Die staatliche Seuchenpolitik als Versuchsfeld „Corona“ hat den Trend zur Privatisierung staatlicher Aufgaben und Kompetenzen beschleunigt. Wenn wir uns an die Diskussion um eine Impfpflicht erinnern: Sie ist unter anderem durch das Hausrecht für Unternehmen und Institutionen durchgesetzt worden, d.h.,
ein Recht, gegen das kein gerichtlicher Einspruch vorgesehen ist. Nicht einmal das Diskriminierungsverbot sollte in diesem Fall greifen. Statt dass der Staat Anordnungen erlässt und für seine Entscheidungen die Verantwortung trägt, und statt einer juristischen Legitimation greift in diesem Fall eine Legitimation durch das „gesunde Volksempfinden“/eine mediale Legitimation durch einen vermeintlichen gesellschaftlichen Konsens. Die Auslagerung von sozialen Aufgaben des Staates an Projektträger, die punktuell „Solidarität mit den Schwachen“ organisieren sollen (wie etwa die Unterstützung von

Migrantencommunities“, die durch die Coronamaßnahmen besonders getroffen waren) entfaltet ihre Wirkung auch durch die Zusammenarbeit mit privaten und (halb-) öffentlichen Stiftungen: Die Projektträger werden vom Staat ins Leben gerufen und müssen ihre alltägliche Arbeit durch die Einwerbung von Kooperationspartnern und -geldern immer wieder auf’s Neue organisieren. Die befristet Beschäftigten müssen die Fortführung ihrer Arbeitsverhältnisse selbst organisieren. Sie stehen unter dem Druck, ihre Arbeit immer wieder bei den Geldgebern zu legitimieren, indem sie ihre Ziele denen der Stiftungen

anpassen. So müssen „Berater gegen Rechtsextremismus“ (o.ä.) immer wieder neue „Rechtsextreme“ oder mindestens „Rechtsoffene“ oder wenigstens
„Verschwörungsideologen“ entdecken und in die Öffentlichkeit zerren, um ihre Arbeit und damit ihren Lohn zu erhalten. So entsteht eine Eigendynamik, die immer abstrusere Formen annimmt. Das o.g. „Mobile Beratungsteam“ bspw. zählt die auf Hauswände gesprühten „Z‘s“ in einzelnen Stadtteilen, um die Gefahr eines russischen Einflusses in der Gesellschaft zu belegen… In dem gleichen Irrsinn funktioniert heute der universitäre oder der Medienbereich.
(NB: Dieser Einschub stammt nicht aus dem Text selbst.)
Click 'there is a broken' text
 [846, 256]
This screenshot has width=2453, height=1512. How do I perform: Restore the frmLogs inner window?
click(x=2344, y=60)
Solange die prekär beschäftigten Projektangestellten in Medien, Unis, Institutionen, sozialen Trägern usw. diese Strukturen nicht benennen und dagegen kämpfen, müssen sie das Spiel mitspielen. Statt zu benennen, dass sie auf Geheiß ihrer Brötchengeber denken und handeln, versehen sie diese ihre Arbeit noch mit dem Glanz der „Wissenschaft“ („follow the science“) oder einer alternativlosen moralischen oder sachlichen Logik („Wir sind die Solidarischen!“). Margaret Thatcher lässt grüßen: „There Is No Alternative“, kurz „TINA“. Angela Merkel nannte es „marktkonforme Demokratie“ und das grüne Mittelstandsmilieu „postdemokratische Gesellschaft“. Die unsichtbare Leine, an der man geht, ist manchmal weiter, manchmal enger gespannt; sie ist als Managementtechnik auch darauf angewiesen, dass manchmal geruckelt wird, um daraus neue Herrschaftstechniken entwickeln zu können.
Begrenzte Konflikte sind erwünscht, solange sie den Herrschaftsmechanismus nicht in Frage stellen. Sie dürfen Widersprüche der Gesellschaft als Verteilungsfragen thematisieren und spezifische Untergruppen in den Vordergrund stellen. NGOs als Lobbyorganisationen für bangladeschische Näherinnen, osteuropäische Trucker, ethnischen Untergruppen usw. sind
erlaubt und werden gefördert. Aber wehe, die Objekte der Fürsorge verhalten sich nicht so, wie erwartet. Als viele Krankenschwestern und Altenpflegerinnen sich der Impfung verweigerten, als osteuropäische Trucker sich nach der russischen Sputnik- nicht auch noch den guten Pfizer-Stoff allein aus Staatsraison heraus injizieren lassen wollten, wurden aus den milden Engeln plötzlich todbringende Monster…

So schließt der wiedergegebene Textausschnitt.